Whether we are talking about wild or domestic carrots, chances are it is one of your favorite vegetables.
Carrots belong to the daucus carota species and are found all over the world, as they remain a star vegetable in many kitchens.
But what do you really know about this biennial vegetable?
I delved into their history and biology and found 10 interesting things that will make you want to eat even more carrots!
1. Carrots were first grown in Afghanistan
While carrots are a common vegetable worldwide, it is believed that the first cultivated carrot in history came from the area of Afghanistan around 900 AD. These tasty vegetables soon spread to the surrounding areas and, in the 1000’s, reached the Middle East and North Africa. From there he traveled to Spain, and in the 1300s appeared in northern European gardens and various Chinese dishes.
2. Crème de Lite, Long Orange and Scarlet Nantes are all types of carrots
Even though they are divided into two categories, domestic and wild, there are more types of carrots than you ever imagined. Long oranges, tiny and robust Early Short Horns or their cousins, thin Half-Long Horns, giant Jaune Obtuse du Doubs, fat Danvers, long and thin Imperators – these are just a few varieties! Then we have carrot stalks such as Crème de Lite, Sirkana, Top Cut, Red Core Chantenay, Scarlet Nantes and – in the spirit of the Game of Thrones – Little Finger, a small orange specimen developed in France.
3. Carrots are not a type of carrot
With so much discussion about the varieties of carrots, we had to approach the phenomenon of small carrots. It seems that they are either immature carrots, hence their small size, or larger and thinner pieces of carrots that are cut into pieces. The latest idea came from Mike Yurosek, a California farmer who got tired of throwing carrots in spots and started cutting and peeling vegetables to perfection. In 2010, carrot farmers gathered and started promoting carrots for children as an alternative snack.
4. You can leave them in the ground all winter
While so many vegetables need to be harvested before winter arrives, the powerful carrot can happily freeze in the ground. And if you do this, the carrot sugars become more concentrated and the result is a super tasty and sweet vegetable!
5. Carrots are made up of 88 percent water
While you are trying to control your hunger in a healthy way by eating carrots, most of what you get is water. Not that it would be a bad thing. In comparison, on average, we humans are made up of 60% water
6. Carrots come in many colors
Just forget the orange color. You can find carrots in natural shades of white, yellow and a deep shade of purple if you look for them. Strangely, the first documented carrots were actually purple or white. The orange vegetables we know today were developed after a genetic mutation caused the purple carrots, which have a yellow-orange core, to lose their color and become a solid orange. Given that carrots have about 20 species worldwide, it is not surprising that they come in different shades.
7. It is better for you to cook carrots than to eat raw carrots
Being the most popular and cultivated member of the apiaceae family, you must respect this vegetable. Cooking carrots releases hidden beta-carotene substances. In fact, eating raw carrots gives you only three percent of this substance, but when they boil, they release another 40 percent. So try these mashed sweet vegetables in soup, thinly sliced on a salad, sautéed in butter, baked, cooked until soft.

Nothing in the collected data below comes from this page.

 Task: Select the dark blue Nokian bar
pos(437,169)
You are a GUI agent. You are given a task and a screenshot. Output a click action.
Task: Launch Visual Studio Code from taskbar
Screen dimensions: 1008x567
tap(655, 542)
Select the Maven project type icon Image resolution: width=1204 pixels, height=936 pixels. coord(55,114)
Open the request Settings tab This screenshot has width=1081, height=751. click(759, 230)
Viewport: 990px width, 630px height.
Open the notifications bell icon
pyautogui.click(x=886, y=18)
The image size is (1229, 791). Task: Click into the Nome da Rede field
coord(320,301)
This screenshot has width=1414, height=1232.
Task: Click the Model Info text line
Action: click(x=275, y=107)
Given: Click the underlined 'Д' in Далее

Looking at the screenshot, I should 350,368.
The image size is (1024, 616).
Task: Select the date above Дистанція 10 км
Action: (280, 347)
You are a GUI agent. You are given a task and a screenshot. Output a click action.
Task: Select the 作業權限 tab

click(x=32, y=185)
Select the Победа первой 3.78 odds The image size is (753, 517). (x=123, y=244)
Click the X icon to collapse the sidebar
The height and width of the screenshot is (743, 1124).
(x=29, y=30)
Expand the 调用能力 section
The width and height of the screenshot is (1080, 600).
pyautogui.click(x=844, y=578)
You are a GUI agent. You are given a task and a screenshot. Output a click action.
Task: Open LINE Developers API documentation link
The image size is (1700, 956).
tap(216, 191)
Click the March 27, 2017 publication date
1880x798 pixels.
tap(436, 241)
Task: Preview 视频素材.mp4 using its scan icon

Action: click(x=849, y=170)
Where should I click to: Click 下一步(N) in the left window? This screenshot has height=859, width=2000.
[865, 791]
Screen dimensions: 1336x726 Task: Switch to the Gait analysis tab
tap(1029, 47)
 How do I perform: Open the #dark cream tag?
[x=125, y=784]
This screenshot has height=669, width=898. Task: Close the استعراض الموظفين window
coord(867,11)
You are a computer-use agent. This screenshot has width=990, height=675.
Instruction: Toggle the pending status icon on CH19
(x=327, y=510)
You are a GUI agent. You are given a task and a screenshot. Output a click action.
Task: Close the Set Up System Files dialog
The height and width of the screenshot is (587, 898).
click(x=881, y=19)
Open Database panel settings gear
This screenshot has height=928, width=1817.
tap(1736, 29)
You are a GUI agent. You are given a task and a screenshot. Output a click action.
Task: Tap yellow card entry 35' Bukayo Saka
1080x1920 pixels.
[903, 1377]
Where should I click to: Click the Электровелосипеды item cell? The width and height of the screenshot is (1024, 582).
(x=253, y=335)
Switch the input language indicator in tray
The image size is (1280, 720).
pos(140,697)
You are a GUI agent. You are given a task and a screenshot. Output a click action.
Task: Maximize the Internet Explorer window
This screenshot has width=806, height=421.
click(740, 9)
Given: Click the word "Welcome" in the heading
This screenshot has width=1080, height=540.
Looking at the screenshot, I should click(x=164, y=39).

8. Carrots are the richest source of beta-carotene
You may be wondering why you should skip beta-carotene. Well, here’s the thing: this substance is the one that gives fruits and vegetables a yellow-orange pigment and turns into vitamin A in our systems. Although it will not make you see in the dark, beta-carotene helps with vision, as well as strengthens the immune system and helps with healthy skin.
9. Carrots have seeds
I bet you never thought of that, but it’s true. How else did you think they grew up? Collect the seeds from the small white flowers that grow from the ground. Funny enough, carrots do not produce a traditional seed, but instead are classified as schizocarp, a dried fruit composed of several carp that separate to release the seed inside. Researchers have found that wild carrot seeds dating back about 5,000 years have been discovered in Europe. Also, due to their aromatic qualities, the seeds were used as a spice or in herbal medicine.
10. Carrots have sugar in them
Ha, and you thought you were eating something healthy. Okay, yes, yes, but carrots contain four types of sugars – sucrose, glucose, xylose and fructose. Fortunately for you, despite sugar, carrots contain very little starch, so you can have your sweet vegetables without carbs. In addition, although they contain this part of saccharin, you also get a lot of good nutrients for you, including vitamins A, C, K and B6, manganese, calcium, lots of dietary fiber and potassium.